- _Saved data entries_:
--- START ---
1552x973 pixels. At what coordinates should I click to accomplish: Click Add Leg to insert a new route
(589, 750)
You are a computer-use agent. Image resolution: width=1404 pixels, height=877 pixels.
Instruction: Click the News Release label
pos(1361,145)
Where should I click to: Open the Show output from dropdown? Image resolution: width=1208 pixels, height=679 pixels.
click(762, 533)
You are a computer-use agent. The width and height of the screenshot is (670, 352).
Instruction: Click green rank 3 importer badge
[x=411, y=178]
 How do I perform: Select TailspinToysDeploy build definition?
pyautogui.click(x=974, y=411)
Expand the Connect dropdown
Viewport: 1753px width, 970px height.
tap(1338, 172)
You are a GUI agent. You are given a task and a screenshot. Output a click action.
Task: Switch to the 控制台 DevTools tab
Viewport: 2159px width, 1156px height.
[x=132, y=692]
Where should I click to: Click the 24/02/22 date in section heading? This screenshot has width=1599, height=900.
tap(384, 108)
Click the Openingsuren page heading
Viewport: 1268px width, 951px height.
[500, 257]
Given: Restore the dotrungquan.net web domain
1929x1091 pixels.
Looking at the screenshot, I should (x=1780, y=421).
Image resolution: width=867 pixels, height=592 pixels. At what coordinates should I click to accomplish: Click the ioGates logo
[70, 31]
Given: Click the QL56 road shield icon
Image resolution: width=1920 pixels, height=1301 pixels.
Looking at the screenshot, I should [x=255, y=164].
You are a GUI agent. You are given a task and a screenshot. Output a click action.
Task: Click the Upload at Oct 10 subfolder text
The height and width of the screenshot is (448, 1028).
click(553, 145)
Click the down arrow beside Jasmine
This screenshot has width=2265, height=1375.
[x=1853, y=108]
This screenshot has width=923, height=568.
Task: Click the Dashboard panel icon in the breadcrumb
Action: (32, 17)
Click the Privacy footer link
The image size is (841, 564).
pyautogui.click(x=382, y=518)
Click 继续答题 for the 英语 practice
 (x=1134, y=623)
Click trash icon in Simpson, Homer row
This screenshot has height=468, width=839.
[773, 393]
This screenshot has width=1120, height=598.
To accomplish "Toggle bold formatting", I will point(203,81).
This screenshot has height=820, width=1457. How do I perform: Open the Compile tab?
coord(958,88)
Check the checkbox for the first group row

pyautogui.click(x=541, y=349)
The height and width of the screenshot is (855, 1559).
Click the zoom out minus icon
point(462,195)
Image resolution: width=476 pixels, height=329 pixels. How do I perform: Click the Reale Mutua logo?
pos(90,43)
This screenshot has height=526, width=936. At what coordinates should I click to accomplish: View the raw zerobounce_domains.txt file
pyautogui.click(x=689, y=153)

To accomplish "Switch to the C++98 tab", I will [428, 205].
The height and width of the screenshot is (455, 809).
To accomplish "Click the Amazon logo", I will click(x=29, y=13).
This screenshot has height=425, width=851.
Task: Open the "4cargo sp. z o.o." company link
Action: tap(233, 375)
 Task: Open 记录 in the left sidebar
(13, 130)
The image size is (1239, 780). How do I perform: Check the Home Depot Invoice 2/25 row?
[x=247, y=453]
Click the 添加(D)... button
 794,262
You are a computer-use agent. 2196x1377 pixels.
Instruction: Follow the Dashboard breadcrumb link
--- END ---
- _WORK ORDER_: Go through the data and copy each line exactly as it was written.

- _RESULT BELOW_:
1552x973 pixels. At what coordinates should I click to accomplish: Click Add Leg to insert a new route
(589, 750)
You are a computer-use agent. Image resolution: width=1404 pixels, height=877 pixels.
Instruction: Click the News Release label
pos(1361,145)
Where should I click to: Open the Show output from dropdown? Image resolution: width=1208 pixels, height=679 pixels.
click(762, 533)
You are a computer-use agent. The width and height of the screenshot is (670, 352).
Instruction: Click green rank 3 importer badge
[x=411, y=178]
 How do I perform: Select TailspinToysDeploy build definition?
pyautogui.click(x=974, y=411)
Expand the Connect dropdown
Viewport: 1753px width, 970px height.
tap(1338, 172)
You are a GUI agent. You are given a task and a screenshot. Output a click action.
Task: Switch to the 控制台 DevTools tab
Viewport: 2159px width, 1156px height.
[x=132, y=692]
Where should I click to: Click the 24/02/22 date in section heading? This screenshot has width=1599, height=900.
tap(384, 108)
Click the Openingsuren page heading
Viewport: 1268px width, 951px height.
[500, 257]
Given: Restore the dotrungquan.net web domain
1929x1091 pixels.
Looking at the screenshot, I should (x=1780, y=421).
Image resolution: width=867 pixels, height=592 pixels. At what coordinates should I click to accomplish: Click the ioGates logo
[70, 31]
Given: Click the QL56 road shield icon
Image resolution: width=1920 pixels, height=1301 pixels.
Looking at the screenshot, I should [x=255, y=164].
You are a GUI agent. You are given a task and a screenshot. Output a click action.
Task: Click the Upload at Oct 10 subfolder text
The height and width of the screenshot is (448, 1028).
click(553, 145)
Click the down arrow beside Jasmine
This screenshot has width=2265, height=1375.
[x=1853, y=108]
This screenshot has width=923, height=568.
Task: Click the Dashboard panel icon in the breadcrumb
Action: (32, 17)
Click the Privacy footer link
The image size is (841, 564).
pyautogui.click(x=382, y=518)
Click 继续答题 for the 英语 practice
 (x=1134, y=623)
Click trash icon in Simpson, Homer row
This screenshot has height=468, width=839.
[773, 393]
This screenshot has width=1120, height=598.
To accomplish "Toggle bold formatting", I will point(203,81).
This screenshot has height=820, width=1457. How do I perform: Open the Compile tab?
coord(958,88)
Check the checkbox for the first group row

pyautogui.click(x=541, y=349)
The height and width of the screenshot is (855, 1559).
Click the zoom out minus icon
point(462,195)
Image resolution: width=476 pixels, height=329 pixels. How do I perform: Click the Reale Mutua logo?
pos(90,43)
This screenshot has height=526, width=936. At what coordinates should I click to accomplish: View the raw zerobounce_domains.txt file
pyautogui.click(x=689, y=153)

To accomplish "Switch to the C++98 tab", I will [428, 205].
The height and width of the screenshot is (455, 809).
To accomplish "Click the Amazon logo", I will click(x=29, y=13).
This screenshot has height=425, width=851.
Task: Open the "4cargo sp. z o.o." company link
Action: tap(233, 375)
 Task: Open 记录 in the left sidebar
(13, 130)
The image size is (1239, 780). How do I perform: Check the Home Depot Invoice 2/25 row?
[x=247, y=453]
Click the 添加(D)... button
 794,262
You are a computer-use agent. 2196x1377 pixels.
Instruction: Follow the Dashboard breadcrumb link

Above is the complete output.